Bothrops alternatus is found in southeastern Brazil, Paraguay, Uruguay, and northern Argentina, where it is found in the provinces of Buenos Aires, Catamarca, Córdoba, Corrientes, Chaco, Entre Ríos, Formosa, La Pampa, Misiones, San Luis, Santa Fe, Santiago del Estero, and Tucumán. The type locality is listed as "Amérique méridionale" and "Paraguay".

==Habitat==
Bothrops alternatus occurs in tropical and semitropical forests, as well as temperate deciduous forests. According to Gallardo (1977), it prefers marshes, low-lying swamps, riparian zones, and other humid habitats. It is also said to be common in sugarcane plantations. It is found in a variety of habitats depending on the latitude, including open fields and rocky areas in the Sierra de Achiras in Córdoba and the Sierra de la Ventana in Buenos Aires Province, Argentina; fluvial areas; grasslands; and cerrado. However, it is usually absent in dry environments.

==Reproduction==
Sexually mature females of B. alternatus, depending on their size, give birth to varying numbers of live young. Leitão de Araujo and Ely (1980) reported on two litters that had average weights of 17.4 g and 17.5 g and average total lengths of 31.0 cm and 31.3 cm, with captive females giving birth to 3-12 young. Cardinale and Avila (1997) collected one female in 1995 that was found to contain 26 embryos. Haller and Martins (1999) determined that the species produces up to 24 offspring at a time. Neonates are identical to the adults, except that they are more brightly colored, and they are capable of a venomous strike immediately when they are born.

==Venom==
An important cause of snakebite within its range, bites by B. alternatus are rarely fatal, but frequently cause severe local tissue damage. Although Spix and Martius (1824) found that it had a reputation for being one of the most venomous snakes in Brazil, its bite "said to occasion almost certain death", the statistics tell a different story. In his survey of 6,601 snakebite cases in Central and South America, Fonseca (1949) found that 384 were attributed to this species and that of that number, only eight were fatal (2%).

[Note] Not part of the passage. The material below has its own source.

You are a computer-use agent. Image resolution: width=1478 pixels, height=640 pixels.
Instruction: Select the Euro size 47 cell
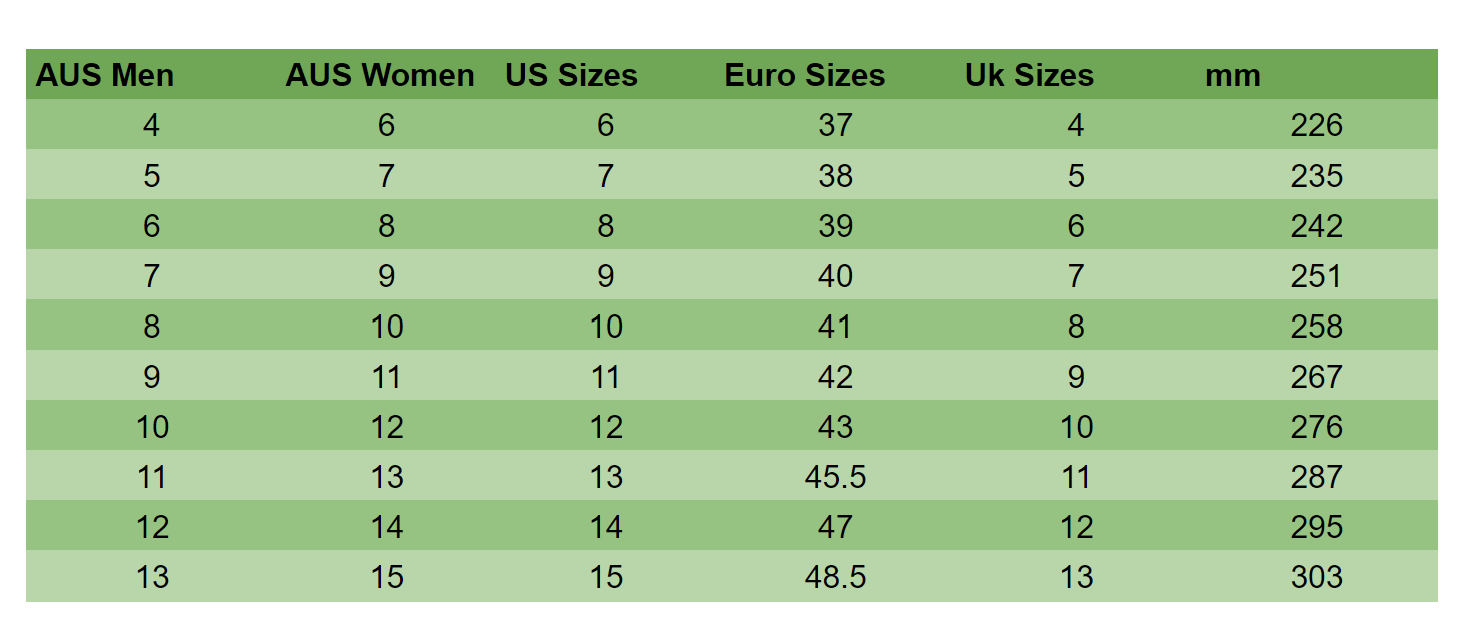(835, 527)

In a study by Baub et al. (1994) of the case histories of 32 patients bitten by this species and admitted to the hospital in Catanduva, São Paulo, Brazil, all developed local pain and swelling. Furthermore, in 97% of all cases, the blood clotting time was prolonged (more than 12 minutes), 41% had bleeding (usually from the gums), 32% had local blistering, and 9% had necrosis. In all cases, specific antivenin was used and no deaths resulted. These findings contrast with other reports involving much more tissue damage. Silva Jr. (1956) includes a description of a Brazilian patient with gangrene on the hand and forearm that required amputation, as well as another bitten four years previously who had scarring over the anterior tibial compartment. Abalos and Pirosky (1963) considered this species to be responsible for many of the total number of snakebite cases in Argentina and included a picture of a young boy, bitten below the knee, with the bare fibula and tibia exposed. In 2004, a 44-year-old woman died from a bleed in the brain after getting bitten at her home. In laboratory animal studies, the median lethal dose of this species in Brazil varies according to the location, from 2.2 to 4.1 mg/kg.

Through genome sequencing of the species, 59 toxin genes were annotated from 16 toxin families. Among the expressed toxins, phospholipase A2, snake venom metalloproteinases, snake venom serine proteases, and C-type lectins composed the major components of the venom gland transcriptome.